■ Records for the task ■

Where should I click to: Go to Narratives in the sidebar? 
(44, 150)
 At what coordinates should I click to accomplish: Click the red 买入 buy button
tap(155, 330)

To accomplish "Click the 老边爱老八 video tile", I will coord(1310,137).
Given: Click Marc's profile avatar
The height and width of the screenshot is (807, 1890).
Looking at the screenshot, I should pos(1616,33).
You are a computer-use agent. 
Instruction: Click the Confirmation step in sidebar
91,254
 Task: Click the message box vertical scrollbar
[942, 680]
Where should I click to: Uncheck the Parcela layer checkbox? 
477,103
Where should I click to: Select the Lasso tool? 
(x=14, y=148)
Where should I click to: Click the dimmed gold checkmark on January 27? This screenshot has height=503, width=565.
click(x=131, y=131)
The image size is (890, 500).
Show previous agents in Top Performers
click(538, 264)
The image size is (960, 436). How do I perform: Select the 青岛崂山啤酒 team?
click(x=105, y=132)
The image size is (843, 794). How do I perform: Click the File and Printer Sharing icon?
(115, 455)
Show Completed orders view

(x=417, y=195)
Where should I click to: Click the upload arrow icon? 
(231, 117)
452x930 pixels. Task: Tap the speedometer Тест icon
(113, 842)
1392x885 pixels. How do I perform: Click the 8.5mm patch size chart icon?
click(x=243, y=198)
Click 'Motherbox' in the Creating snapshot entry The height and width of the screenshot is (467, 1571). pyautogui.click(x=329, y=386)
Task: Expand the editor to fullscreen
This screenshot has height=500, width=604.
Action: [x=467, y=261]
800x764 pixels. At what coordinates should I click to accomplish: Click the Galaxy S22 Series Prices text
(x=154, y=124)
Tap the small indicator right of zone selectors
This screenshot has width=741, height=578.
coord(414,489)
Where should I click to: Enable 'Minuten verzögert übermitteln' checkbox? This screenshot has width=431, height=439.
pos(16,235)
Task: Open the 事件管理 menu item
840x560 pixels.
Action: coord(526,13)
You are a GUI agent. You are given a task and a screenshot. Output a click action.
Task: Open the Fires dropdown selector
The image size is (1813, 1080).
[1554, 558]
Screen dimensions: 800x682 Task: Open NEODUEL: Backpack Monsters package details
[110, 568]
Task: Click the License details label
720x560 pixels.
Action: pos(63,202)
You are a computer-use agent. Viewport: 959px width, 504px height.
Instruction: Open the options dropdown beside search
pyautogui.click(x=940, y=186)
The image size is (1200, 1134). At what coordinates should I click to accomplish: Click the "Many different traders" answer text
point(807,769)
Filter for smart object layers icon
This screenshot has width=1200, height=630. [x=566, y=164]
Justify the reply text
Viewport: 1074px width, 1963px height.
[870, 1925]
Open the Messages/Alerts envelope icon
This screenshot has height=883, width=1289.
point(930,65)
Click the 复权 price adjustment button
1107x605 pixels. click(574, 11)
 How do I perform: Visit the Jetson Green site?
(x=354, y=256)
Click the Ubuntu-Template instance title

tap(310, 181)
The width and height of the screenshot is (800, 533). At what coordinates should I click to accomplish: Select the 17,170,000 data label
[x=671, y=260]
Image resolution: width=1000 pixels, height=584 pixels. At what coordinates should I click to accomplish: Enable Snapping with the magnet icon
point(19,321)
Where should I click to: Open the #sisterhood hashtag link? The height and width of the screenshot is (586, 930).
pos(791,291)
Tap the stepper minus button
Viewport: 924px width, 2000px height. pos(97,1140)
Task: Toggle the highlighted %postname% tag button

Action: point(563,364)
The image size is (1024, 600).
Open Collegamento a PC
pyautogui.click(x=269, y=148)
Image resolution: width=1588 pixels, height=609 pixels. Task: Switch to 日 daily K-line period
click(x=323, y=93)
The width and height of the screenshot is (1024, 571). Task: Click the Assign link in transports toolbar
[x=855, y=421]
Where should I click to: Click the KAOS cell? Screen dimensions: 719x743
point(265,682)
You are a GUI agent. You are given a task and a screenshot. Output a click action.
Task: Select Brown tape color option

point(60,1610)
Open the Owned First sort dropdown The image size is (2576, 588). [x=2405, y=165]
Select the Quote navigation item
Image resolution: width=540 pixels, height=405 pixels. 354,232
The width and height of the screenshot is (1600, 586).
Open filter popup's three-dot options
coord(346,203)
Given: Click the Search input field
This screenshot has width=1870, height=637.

■ What you should do ■
In the records above, find the line containing "Given: Click Marc's profile avatar" and restate word for word every line from the first through that one.

■ Your response ■
Where should I click to: Go to Narratives in the sidebar? 
(44, 150)
 At what coordinates should I click to accomplish: Click the red 买入 buy button
tap(155, 330)

To accomplish "Click the 老边爱老八 video tile", I will coord(1310,137).
Given: Click Marc's profile avatar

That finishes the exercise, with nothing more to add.